Top of Available data

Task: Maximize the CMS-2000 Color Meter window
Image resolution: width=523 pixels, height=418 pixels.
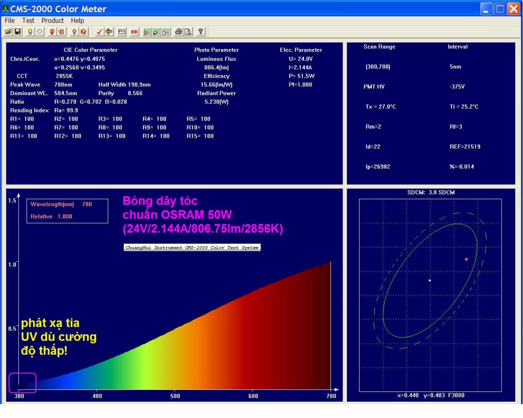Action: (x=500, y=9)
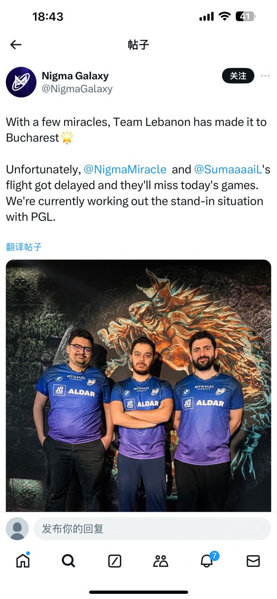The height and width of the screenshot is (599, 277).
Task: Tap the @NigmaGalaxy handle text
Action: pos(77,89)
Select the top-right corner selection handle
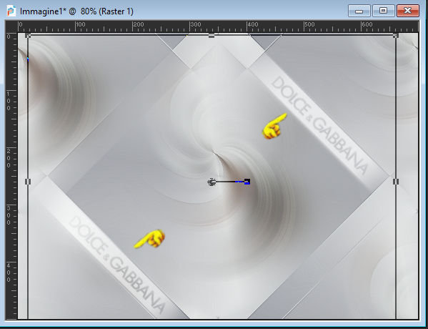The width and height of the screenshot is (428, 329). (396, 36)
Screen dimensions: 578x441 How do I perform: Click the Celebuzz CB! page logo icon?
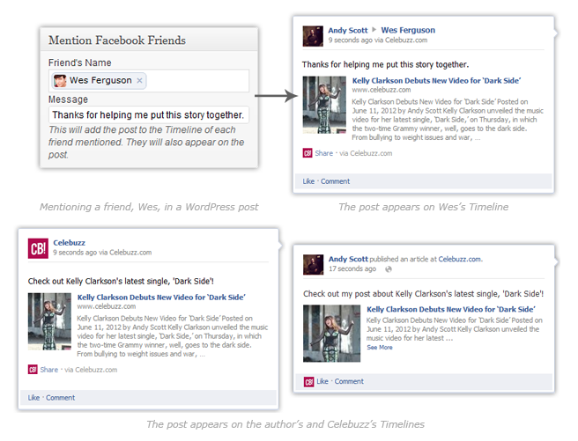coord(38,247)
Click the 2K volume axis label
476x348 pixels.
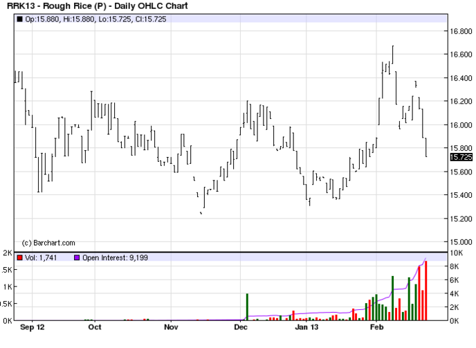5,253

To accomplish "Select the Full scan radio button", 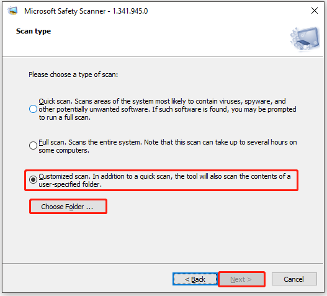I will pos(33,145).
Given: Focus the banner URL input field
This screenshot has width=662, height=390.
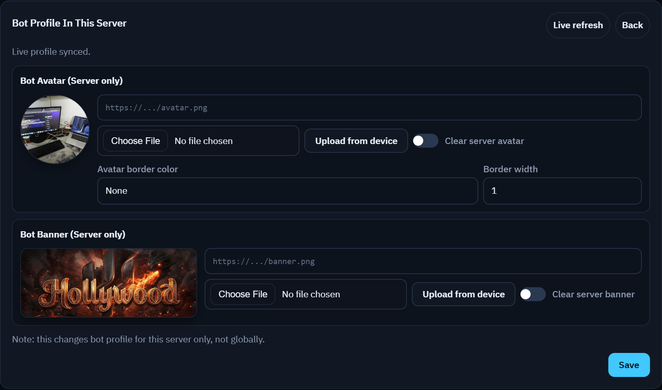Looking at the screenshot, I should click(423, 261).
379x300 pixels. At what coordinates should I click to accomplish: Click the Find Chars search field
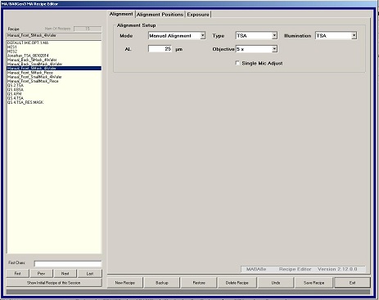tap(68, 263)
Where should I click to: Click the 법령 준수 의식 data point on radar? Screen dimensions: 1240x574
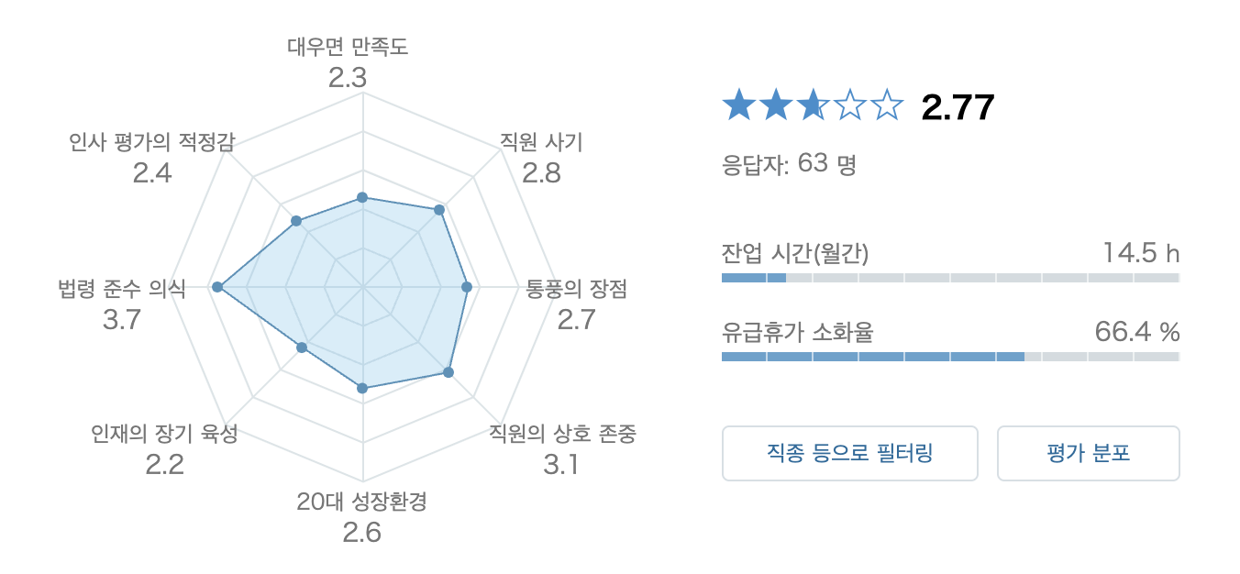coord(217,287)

Bottom of Available data

-- Task requirements --
Output only the lines running from the line with "Given: Focus the banner URL input field" through the last line of the entries above, inclusive, with pictures excluded.

-- Output below --
Given: Focus the banner URL input field
This screenshot has width=662, height=390.
Looking at the screenshot, I should click(423, 261).
379x300 pixels. At what coordinates should I click to accomplish: Click the Find Chars search field
tap(68, 263)
Where should I click to: Click the 법령 준수 의식 data point on radar? Screen dimensions: 1240x574
coord(217,287)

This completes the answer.